Sunday, February 18, 2018

Diabetes vs. Cancer?

“I’d rather have my breast cancer than your Type 1.”  My friend said this recently after we had a conversion with someone who found out about my T1 and mentioned that a family member had diabetes but they didn’t know which type.  I told my friend that I’d rather have Type 1 than Type 2, which led to her quote above.  We joked about it, because choosing cancer over T1D sounds shocking.  Choose cancer? 

As someone who hasn’t had a cancer diagnosis, there’s no chance I’d elect to get one.  But I understand where she’s coming from.  For my friend, cancer was temporary.  She had surgery, then chemo, then radiation…and then the celebration of “ringing the bell” and being called a survivor.  She was done and we all celebrated!  Within a year of finding a lump, the cancer was gone.  But that’s not the end of the journey.  I’ve watched her go through multiple reconstruction surgeries, memory loss, neuropathy taking away feeling in her feet, and the fear of a recurrence or secondary cancer.  Cancer isn’t just here, treated and done.  It’s gone and my friend is fortunately well.  But it wasn’t just one year and done.

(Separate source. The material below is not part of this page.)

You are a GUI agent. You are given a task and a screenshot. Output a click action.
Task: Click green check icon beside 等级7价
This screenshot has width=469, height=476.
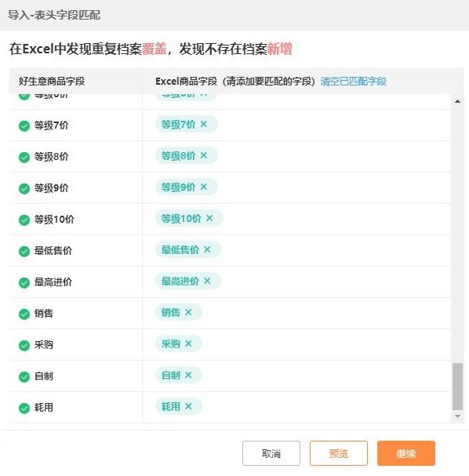pos(24,125)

My friend’s perspective is that cancer came and went, but Type 1 goes on forever.  Each year she celebrates the day she became a cancer survivor.  I celebrate my “diaversary,” the day that I was diagnosed and my life changed permanently.  There’s no escape, there’s no day where this ends.  And it could kill me, just like cancer could.  That’s the comparison my friend sees.  She fought, she won, and I…I’m going to have T1 for the rest of my life unless medical science pulls off something I’m hoping for but not expecting.  Type 1 is the gift that keeps on giving…and taking…and could take me out.

Another factor is one that same friend and I have discussed in the past – it’s much easier in many cases to be the patient than the observer.  She barely remembers what she went through with cancer because she was in the middle of it.  The rest of us remember watching her suffer.  Living with T1D is just “what I do” every day because this is my life.  But she sees me stabbing my fingers, shaking from lows and waking up to alarms at 2 AM and constantly monitoring every tiny detail, and she doesn’t want any part of it. 

Does my friend’s statement make sense?  It’s all about perspective.  I understand why she feels the way she does.  But this is a great example of choosing the evil you know.  I wouldn’t pick cancer over T1, and she wouldn’t pick T1 over cancer.  Given the chance nobody would choose either of these.  But she survived cancer and I’m doing pretty well with Type 1, so it makes sense we’d both pick our own disease.  It’s too bad we’re in a place where we could have this conversation, but I’m grateful we’re both here to have it at all.